• _Work to complete_:
In the data, find each line where the word "CABINET" appears and list that line.

• _Collected data_:

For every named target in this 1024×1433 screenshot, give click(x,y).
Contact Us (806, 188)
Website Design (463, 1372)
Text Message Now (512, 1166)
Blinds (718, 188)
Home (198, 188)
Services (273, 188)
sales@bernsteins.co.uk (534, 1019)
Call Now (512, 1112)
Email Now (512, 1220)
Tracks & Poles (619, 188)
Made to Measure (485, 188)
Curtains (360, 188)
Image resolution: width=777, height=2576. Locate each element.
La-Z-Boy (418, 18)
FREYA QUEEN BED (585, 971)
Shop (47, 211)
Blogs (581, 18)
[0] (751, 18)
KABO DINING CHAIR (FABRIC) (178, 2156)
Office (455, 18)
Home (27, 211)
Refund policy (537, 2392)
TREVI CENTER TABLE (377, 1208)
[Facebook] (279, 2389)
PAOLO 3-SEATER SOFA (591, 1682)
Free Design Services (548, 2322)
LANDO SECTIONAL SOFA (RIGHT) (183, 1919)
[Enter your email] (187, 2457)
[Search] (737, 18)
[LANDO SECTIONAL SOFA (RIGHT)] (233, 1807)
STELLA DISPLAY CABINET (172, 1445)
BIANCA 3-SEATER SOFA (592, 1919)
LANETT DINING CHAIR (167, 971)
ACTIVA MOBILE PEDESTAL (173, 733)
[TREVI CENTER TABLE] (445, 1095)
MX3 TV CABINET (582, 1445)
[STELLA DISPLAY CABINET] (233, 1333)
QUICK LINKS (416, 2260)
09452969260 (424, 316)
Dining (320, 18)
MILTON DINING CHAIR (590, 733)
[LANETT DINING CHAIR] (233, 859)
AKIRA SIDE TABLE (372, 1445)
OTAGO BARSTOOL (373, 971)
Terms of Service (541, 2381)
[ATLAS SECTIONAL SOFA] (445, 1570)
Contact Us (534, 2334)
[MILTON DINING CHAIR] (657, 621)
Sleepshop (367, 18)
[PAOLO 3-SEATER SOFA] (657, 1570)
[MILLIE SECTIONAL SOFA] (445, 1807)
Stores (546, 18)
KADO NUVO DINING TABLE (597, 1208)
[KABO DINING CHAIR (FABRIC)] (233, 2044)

• _Solution_:
STELLA DISPLAY CABINET (172, 1445)
MX3 TV CABINET (582, 1445)
[STELLA DISPLAY CABINET] (233, 1333)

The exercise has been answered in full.